Let us assume that a ring of radius $r$ and mass per unit length $m$ is found to be rotating with an angular velocity $\omega$ in a free space. What will be the tension in the ring?
$\begin{aligned} & A.zero \\\ & B.\dfrac{1}{2}m{{\omega }^{2}}{{r}^{2}} \\\ & C.m{{\omega }^{2}}{{r}^{2}} \\\ & D.m{{\omega }^{2}}r \\\ \end{aligned}$

Answer 1

Find out the resultant force mass of the section AB. for a circular motion, the centripetal force will be equivalent to the product of the mass of the body, radius of the path taken and the square of the angular velocity in a free space. Substitute the values obtained in this and rearrange the equation. This will help you in answering this question.

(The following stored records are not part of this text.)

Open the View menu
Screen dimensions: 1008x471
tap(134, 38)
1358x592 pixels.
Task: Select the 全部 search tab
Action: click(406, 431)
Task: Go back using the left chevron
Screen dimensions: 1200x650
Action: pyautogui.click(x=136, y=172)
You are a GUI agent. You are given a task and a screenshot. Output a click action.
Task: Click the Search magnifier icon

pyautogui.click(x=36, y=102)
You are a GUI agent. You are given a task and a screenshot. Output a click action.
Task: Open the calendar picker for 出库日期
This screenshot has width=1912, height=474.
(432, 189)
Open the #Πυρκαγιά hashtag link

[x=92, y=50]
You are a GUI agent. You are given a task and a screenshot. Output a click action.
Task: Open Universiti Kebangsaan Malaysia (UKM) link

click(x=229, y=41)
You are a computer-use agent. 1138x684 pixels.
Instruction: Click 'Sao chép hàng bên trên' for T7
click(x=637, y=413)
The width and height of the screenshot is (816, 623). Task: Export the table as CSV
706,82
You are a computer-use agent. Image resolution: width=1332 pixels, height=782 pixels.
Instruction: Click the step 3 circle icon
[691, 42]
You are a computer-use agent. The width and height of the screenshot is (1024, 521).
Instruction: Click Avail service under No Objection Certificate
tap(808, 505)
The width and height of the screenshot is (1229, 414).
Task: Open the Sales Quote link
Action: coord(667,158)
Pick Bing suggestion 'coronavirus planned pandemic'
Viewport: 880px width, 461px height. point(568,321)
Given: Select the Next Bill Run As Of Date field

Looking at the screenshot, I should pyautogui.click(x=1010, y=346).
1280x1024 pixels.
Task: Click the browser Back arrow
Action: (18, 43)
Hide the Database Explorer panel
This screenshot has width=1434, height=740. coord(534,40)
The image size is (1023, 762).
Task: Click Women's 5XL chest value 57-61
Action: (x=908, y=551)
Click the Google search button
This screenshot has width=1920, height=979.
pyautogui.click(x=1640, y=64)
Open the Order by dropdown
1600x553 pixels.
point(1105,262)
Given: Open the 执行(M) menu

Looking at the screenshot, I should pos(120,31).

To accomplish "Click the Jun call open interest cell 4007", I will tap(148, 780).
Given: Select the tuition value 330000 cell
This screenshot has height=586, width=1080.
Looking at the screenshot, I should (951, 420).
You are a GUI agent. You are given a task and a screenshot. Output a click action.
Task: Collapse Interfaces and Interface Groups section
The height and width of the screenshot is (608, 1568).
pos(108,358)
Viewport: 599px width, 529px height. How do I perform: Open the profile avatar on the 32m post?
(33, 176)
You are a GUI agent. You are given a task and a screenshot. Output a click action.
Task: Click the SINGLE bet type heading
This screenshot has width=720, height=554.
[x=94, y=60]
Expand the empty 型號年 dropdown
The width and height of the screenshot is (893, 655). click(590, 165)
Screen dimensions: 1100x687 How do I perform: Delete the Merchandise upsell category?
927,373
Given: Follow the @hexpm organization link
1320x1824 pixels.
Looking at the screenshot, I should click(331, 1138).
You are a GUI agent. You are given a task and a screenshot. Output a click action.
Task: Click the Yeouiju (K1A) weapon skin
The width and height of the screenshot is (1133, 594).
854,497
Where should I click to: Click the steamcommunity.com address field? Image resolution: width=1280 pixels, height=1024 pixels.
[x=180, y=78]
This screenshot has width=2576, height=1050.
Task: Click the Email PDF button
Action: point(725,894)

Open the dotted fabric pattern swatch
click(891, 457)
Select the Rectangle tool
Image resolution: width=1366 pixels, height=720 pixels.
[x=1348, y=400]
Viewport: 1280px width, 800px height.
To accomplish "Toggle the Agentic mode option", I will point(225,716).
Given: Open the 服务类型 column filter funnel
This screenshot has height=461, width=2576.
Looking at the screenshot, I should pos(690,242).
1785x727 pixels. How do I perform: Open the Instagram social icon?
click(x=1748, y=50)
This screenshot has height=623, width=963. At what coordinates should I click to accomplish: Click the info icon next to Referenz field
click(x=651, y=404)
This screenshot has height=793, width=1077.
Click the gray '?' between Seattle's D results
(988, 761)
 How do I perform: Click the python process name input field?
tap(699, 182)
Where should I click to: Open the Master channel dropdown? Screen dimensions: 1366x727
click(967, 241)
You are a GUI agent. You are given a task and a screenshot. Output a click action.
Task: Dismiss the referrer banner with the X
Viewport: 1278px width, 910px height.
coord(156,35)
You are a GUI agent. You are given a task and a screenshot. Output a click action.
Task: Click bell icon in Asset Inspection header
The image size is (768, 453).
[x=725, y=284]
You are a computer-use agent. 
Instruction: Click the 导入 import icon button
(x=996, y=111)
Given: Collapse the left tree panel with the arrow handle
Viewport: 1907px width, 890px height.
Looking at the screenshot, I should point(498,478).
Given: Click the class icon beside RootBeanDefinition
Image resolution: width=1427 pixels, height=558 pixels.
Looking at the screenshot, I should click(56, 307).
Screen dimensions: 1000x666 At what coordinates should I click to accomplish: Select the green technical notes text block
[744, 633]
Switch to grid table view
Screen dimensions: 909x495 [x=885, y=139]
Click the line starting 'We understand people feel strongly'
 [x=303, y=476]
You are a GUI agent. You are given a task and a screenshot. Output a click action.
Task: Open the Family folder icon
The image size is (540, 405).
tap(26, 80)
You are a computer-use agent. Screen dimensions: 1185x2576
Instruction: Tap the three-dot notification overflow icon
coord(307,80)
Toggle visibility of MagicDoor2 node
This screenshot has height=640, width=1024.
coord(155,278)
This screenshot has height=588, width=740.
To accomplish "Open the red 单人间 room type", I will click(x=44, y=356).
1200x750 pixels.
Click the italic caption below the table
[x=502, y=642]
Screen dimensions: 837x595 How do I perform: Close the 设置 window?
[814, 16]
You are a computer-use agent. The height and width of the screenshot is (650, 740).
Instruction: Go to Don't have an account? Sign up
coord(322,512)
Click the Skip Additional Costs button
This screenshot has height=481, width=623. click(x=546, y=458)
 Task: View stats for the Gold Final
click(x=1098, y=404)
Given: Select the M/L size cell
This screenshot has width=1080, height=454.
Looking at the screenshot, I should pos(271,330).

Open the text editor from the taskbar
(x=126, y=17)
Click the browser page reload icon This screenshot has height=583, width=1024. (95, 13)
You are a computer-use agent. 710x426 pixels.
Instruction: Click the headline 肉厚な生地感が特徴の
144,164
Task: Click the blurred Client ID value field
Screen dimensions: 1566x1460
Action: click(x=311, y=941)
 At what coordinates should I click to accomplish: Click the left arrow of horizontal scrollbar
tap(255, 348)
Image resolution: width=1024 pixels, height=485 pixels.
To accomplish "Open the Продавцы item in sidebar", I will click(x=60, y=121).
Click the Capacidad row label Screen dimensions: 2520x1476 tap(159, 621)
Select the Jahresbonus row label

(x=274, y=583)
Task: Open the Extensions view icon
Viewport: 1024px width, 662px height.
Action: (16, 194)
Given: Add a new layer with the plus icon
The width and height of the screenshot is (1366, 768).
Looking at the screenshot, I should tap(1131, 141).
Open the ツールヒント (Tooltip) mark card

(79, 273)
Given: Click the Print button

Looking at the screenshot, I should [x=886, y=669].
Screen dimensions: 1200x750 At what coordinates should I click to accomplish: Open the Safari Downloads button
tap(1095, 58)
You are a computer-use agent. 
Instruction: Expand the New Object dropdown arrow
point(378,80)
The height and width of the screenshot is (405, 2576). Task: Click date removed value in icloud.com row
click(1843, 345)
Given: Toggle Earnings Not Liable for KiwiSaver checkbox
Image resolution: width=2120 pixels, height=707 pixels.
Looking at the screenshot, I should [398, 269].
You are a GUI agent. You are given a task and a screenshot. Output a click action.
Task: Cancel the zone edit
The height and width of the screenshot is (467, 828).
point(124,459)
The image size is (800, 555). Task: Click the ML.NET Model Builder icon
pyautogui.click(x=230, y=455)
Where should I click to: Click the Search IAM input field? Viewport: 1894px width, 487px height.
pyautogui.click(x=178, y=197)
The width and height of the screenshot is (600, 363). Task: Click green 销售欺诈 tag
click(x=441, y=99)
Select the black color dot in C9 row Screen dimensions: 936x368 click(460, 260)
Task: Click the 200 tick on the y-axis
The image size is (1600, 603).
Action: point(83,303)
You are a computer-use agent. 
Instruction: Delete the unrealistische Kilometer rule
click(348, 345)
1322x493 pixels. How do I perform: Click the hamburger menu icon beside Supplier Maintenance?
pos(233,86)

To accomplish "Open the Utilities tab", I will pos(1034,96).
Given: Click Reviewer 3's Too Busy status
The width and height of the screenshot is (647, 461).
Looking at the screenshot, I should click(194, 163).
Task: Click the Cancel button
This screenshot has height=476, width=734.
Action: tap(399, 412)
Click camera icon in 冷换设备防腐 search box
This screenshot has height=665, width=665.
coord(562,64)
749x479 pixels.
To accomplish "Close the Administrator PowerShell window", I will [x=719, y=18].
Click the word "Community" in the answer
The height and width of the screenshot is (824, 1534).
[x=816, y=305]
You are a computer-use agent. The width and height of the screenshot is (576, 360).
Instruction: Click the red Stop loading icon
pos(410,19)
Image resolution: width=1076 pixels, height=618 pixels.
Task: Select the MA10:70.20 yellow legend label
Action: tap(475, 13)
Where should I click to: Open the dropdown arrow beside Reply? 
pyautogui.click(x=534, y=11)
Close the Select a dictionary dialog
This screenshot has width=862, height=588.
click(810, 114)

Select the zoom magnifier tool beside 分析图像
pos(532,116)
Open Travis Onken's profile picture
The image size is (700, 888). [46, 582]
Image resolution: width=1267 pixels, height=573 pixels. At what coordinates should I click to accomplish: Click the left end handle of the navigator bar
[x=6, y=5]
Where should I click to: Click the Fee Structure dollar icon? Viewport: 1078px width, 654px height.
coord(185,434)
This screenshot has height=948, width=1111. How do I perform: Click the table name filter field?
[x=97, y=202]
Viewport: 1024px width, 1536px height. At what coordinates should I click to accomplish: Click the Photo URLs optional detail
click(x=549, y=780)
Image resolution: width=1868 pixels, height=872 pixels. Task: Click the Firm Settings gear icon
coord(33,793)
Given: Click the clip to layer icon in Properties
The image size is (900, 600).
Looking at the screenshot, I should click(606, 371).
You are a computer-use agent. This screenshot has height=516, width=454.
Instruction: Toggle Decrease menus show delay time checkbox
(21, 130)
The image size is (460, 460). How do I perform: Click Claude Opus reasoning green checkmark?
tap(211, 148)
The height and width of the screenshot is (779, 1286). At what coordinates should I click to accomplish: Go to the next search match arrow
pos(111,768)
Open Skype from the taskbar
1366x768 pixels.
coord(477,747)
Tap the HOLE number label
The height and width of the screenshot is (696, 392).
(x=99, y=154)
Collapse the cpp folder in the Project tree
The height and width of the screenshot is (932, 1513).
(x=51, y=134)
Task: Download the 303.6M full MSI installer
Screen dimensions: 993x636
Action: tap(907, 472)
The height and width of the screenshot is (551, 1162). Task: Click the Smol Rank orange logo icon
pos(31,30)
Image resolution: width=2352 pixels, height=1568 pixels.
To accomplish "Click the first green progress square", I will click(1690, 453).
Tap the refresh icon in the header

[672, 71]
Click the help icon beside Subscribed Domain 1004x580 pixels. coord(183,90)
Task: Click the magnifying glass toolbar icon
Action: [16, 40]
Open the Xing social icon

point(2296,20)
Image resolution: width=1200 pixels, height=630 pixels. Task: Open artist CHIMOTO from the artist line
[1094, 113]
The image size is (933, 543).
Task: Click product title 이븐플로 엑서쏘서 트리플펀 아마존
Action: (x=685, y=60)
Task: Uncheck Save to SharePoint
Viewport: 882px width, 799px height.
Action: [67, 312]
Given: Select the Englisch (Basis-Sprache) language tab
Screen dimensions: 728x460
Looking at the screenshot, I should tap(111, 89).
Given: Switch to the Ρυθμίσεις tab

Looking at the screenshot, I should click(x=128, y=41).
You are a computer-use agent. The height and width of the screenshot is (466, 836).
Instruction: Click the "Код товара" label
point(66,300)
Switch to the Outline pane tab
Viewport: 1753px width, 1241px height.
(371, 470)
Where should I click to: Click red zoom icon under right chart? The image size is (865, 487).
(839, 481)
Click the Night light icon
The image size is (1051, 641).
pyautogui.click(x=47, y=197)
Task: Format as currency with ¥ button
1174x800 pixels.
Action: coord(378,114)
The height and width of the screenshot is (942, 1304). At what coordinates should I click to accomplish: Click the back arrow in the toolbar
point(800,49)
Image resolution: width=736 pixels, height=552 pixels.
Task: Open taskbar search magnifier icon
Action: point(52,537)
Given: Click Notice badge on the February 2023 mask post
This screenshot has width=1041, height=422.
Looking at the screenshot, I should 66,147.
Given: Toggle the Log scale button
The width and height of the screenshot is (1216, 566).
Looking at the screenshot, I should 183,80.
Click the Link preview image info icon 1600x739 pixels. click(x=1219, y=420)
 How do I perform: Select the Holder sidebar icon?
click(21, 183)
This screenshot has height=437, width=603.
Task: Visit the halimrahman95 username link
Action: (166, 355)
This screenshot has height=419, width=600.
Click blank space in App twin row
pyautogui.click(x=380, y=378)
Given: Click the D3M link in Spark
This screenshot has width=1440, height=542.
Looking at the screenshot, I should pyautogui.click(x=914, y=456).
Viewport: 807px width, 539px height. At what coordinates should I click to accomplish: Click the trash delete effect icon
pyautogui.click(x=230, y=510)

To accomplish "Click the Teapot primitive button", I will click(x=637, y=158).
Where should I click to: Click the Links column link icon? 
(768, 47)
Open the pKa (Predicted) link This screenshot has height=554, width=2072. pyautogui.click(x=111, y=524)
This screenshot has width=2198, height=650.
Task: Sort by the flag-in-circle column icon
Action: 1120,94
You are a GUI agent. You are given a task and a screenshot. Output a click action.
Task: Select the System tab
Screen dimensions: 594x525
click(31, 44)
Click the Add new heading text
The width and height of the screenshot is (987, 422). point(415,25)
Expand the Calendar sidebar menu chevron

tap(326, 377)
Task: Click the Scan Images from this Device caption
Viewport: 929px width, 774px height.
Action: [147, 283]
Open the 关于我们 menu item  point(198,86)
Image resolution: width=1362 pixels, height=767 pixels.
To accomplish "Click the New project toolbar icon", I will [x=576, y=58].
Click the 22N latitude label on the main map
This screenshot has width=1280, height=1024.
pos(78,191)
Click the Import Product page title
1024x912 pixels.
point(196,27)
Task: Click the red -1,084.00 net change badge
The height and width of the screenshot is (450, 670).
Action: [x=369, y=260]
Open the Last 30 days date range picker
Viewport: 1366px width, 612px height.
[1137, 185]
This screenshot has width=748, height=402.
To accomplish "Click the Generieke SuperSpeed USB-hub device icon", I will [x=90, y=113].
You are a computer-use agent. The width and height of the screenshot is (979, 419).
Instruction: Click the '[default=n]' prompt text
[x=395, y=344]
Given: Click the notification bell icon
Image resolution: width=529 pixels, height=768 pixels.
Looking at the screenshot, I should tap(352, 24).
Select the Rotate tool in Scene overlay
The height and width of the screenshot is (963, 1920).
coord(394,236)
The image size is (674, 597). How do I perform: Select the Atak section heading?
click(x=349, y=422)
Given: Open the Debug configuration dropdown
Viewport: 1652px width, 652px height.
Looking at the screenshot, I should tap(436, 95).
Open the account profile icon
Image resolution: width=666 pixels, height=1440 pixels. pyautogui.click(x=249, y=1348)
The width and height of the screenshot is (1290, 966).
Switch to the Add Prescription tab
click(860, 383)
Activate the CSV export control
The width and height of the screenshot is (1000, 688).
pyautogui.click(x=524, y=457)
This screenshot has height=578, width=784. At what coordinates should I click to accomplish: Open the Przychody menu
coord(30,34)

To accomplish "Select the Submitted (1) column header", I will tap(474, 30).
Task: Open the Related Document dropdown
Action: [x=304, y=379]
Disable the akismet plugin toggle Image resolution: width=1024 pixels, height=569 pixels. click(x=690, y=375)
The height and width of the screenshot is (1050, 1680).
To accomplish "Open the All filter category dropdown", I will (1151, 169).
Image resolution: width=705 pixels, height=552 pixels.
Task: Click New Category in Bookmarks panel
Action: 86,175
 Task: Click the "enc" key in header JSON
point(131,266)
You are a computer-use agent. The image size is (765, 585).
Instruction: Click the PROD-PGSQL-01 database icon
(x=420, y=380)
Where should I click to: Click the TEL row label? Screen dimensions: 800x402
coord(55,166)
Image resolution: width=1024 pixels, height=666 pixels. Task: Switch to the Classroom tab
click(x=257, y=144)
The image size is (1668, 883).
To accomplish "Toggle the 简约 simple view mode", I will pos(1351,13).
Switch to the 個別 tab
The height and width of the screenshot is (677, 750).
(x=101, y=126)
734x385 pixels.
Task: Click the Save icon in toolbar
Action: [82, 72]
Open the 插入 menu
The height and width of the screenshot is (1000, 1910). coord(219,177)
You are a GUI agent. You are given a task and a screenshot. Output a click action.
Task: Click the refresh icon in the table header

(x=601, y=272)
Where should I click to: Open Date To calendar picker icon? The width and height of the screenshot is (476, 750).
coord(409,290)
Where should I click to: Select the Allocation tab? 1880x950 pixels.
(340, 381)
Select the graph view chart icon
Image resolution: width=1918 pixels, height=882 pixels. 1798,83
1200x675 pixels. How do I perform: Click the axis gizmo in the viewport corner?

Complete step by step answer:
First of all let us assume that $T$ be the tension in the string. For the section AB mentioned in the diagram, the resultant force is found to be
$F=2T\sin \theta$
As the angle $\theta$ is very small, we can consider,
$\sin \theta \approx \theta$
Therefore the resultant force can be written as,
$F=2T\theta$
This net force has been found to be towards C.
The mass of the section AB can be written as,
$M=2r\theta m$
As we all know, for a circular motion, the centripetal force will be equivalent to the product of the mass of the body, radius of the path taken and the square of the angular velocity in a free space. That is we can write that,
$F=mr{{\omega }^{2}}$
As here we can substitute the values we have obtained, we can write that,
$2T\theta =\left( 2r\theta m \right)r{{\omega }^{2}}$
Rearranging this equation will give,
$T=m{{r}^{2}}{{\omega }^{2}}$

So, the correct answer is “Option C”.

Note: Tension can be defined as the kind of force which is being axially transmitted by the help of a string, chain, a cable or similar one-dimensional continuous body. As this is similar to the force, the unit as well as the dimension of both these quantities are similar. The force and tension has been expressed in newton.